■ TEXTO MOSTRADO
========================
Por Cristina de la Torre


Ante el Festival Iberoamericano de Teatro, con obras de primer orden en el mundo, las artes escénicas de Colombia parecen desvanecerse en sombras. Y no es que la creación universal conspire contra lo propio. Lo nuestro, cuya era dorada debutó con la incursión del teatro moderno en los años 60, zigzagueó su propia historia y muchos piensan que ahora anda en capilla. Un Berliner Ensamble, una Royal Shakespeare Company, un Peter Brook dejan expósito, por contraste, el estadio final de nuestro teatro en este medio siglo.

El teatro colombiano navega hoy en tres direcciones: una, experimenta formas y lenguajes a la búsqueda de una dramaturgia autóctona, con olvido de los autores que vencieron los siglos y la geografía. Abundan en ella audacias de mochila pero sin un genio capaz de depurar propuestas y volverlas arte. Un segundo bloque, el de los grupos profesionales de elevada factura estética que lograron remontar la crisis, como La Candelaria y el Teatro Libre, alternan obras clásicas y de vanguardia. Pero la avalancha, fácil, lucrativa, es la del teatro comercial; involución al vodevil que dominó la escena en los 40, aunque con el toque de los nuevos tiempos: revista musical, reality show y telenovela llevada a las tablas, mientras los grandes actores de teatro, cansados de privaciones, emigran hacia la televisión. Entre los talentos que debieron abandonar el escenario, duele el caso de Gustavo Angarita.

Acaso recuerde él los tiempos del teatro El Buho, hacia finales de los 50, cuando se pasa del teatro de aficionados al profesional. Llegan a formarse doce grupos estables, a la altura del mejor teatro argentino y chileno. Enrique Buenaventura, Santiago García, Carlos José Reyes, Jorge Alí Triana, Ricardo Camacho crean escuela, y un movimiento que arranca de su aldea al teatro colombiano. A ello contribuyó –y de qué manera- el Festival Internacional de Manizales. El teatro universitario crece como la espuma. Se agita por entonces el mundo desarrollado contra el industrialismo, la guerra de Vietnam y el Estado autoritario, y por la revolución del Ché en América Latina. En rara simbiosis de contracultura y revolución cultural china, aguijoneado por el imperativo del arte comprometido en un país de desigualdades sin nombre, nuestro teatro se vuelve panfleto. Convierte la estética en consigna política, y las obras de autor en “teatro burgués”.
========================
■ DATOS

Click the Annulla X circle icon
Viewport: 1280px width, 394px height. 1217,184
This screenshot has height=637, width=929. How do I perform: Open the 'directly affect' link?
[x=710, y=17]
========================
■ EJERCICIOS
1 – Enumera a las personas que, según el texto sobre el teatro colombiano, "crean escuela".
2 – Prolonga el texto sobre el teatro colombiano a partir de su última oración.
El listado no hace falta para resolver estas tareas.

■ RESPUESTAS
1 – Enrique Buenaventura, Santiago García, Carlos José Reyes, Jorge Alí Triana y Ricardo Camacho.

2 –
Se impone la creación colectiva como camino único para explorar nuestras raíces y problemas. Pero esta técnica, sin suficientes directores y dramaturgos que le dieran norte y vuelo estético, enemiga del teatro de repertorio, derivó en polvareda de pequeños narcisismos. Una virtud habría de reconocérsele: la ruptura con el pasado que oprime, pero mientras ofrezca el relevo de la norma consagrada. Pueda ser que entre tanto iconoclasta se vaya dibujando un horizonte nuevo, capaz de redescubrir, también, la universalidad de La Marquesa de Yolombó de Carrasquilla y el colombianísimo sabor del Tartufo de Molière.

La epifanía del Iberoamericano nos reafirma como país de contrastes. Mientras el teatro colombiano ensaya salidas para construir una dramaturgia nacional, el público brinca de la comedia ligera a lo más granado del teatro mundial. Mas, algo deja el contacto con este festival. Del laboratorio de experimentación frenética van surgiendo propuestas sorprendentes como la de Patricia Ariza, o las de los grupos Matacandelas y L’Explose.

En suma, si de arte se trata, perseguir lo propio implica derrotar el parroquialismo disfrazado de postmodernidad. Algo va del tamal y el vallenato al Gran Teatro de todos los tiempos.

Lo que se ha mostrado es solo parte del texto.